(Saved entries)

>>>

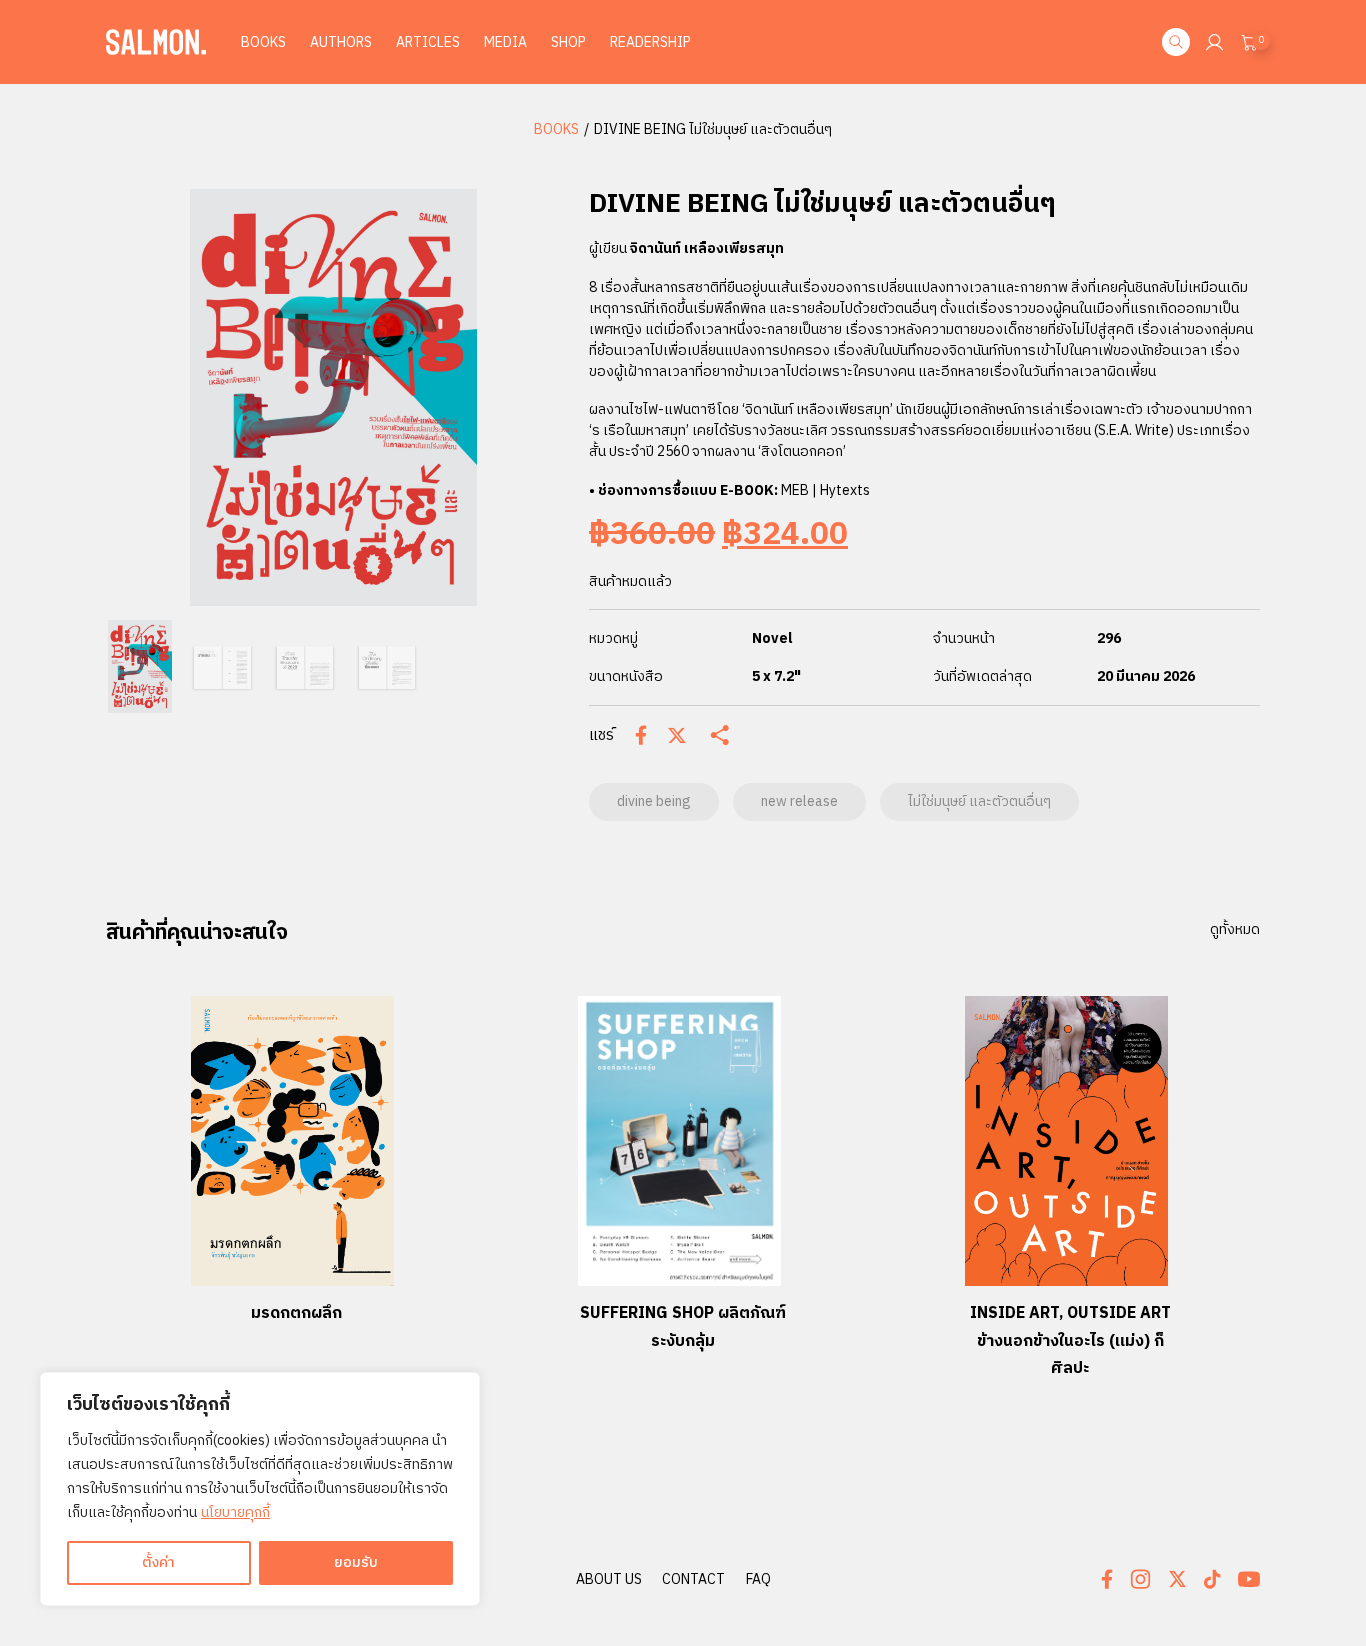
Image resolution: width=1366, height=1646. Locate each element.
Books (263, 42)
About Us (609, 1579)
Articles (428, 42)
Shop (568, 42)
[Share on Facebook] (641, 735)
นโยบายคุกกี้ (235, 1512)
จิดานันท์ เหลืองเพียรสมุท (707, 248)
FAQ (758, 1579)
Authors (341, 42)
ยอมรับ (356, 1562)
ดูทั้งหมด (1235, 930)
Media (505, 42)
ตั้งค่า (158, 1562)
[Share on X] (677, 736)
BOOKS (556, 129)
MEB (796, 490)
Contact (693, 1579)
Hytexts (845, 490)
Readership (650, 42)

<<<

Could you repeat each line above exactly as written? Omit the pictures.

• Finished exercise
Image resolution: width=1366, height=1646. Locate each element.
Books (263, 42)
About Us (609, 1579)
Articles (428, 42)
Shop (568, 42)
[Share on Facebook] (641, 735)
นโยบายคุกกี้ (235, 1512)
จิดานันท์ เหลืองเพียรสมุท (707, 248)
FAQ (758, 1579)
Authors (341, 42)
ยอมรับ (356, 1562)
ดูทั้งหมด (1235, 930)
Media (505, 42)
ตั้งค่า (158, 1562)
[Share on X] (677, 736)
BOOKS (556, 129)
MEB (796, 490)
Contact (693, 1579)
Hytexts (845, 490)
Readership (650, 42)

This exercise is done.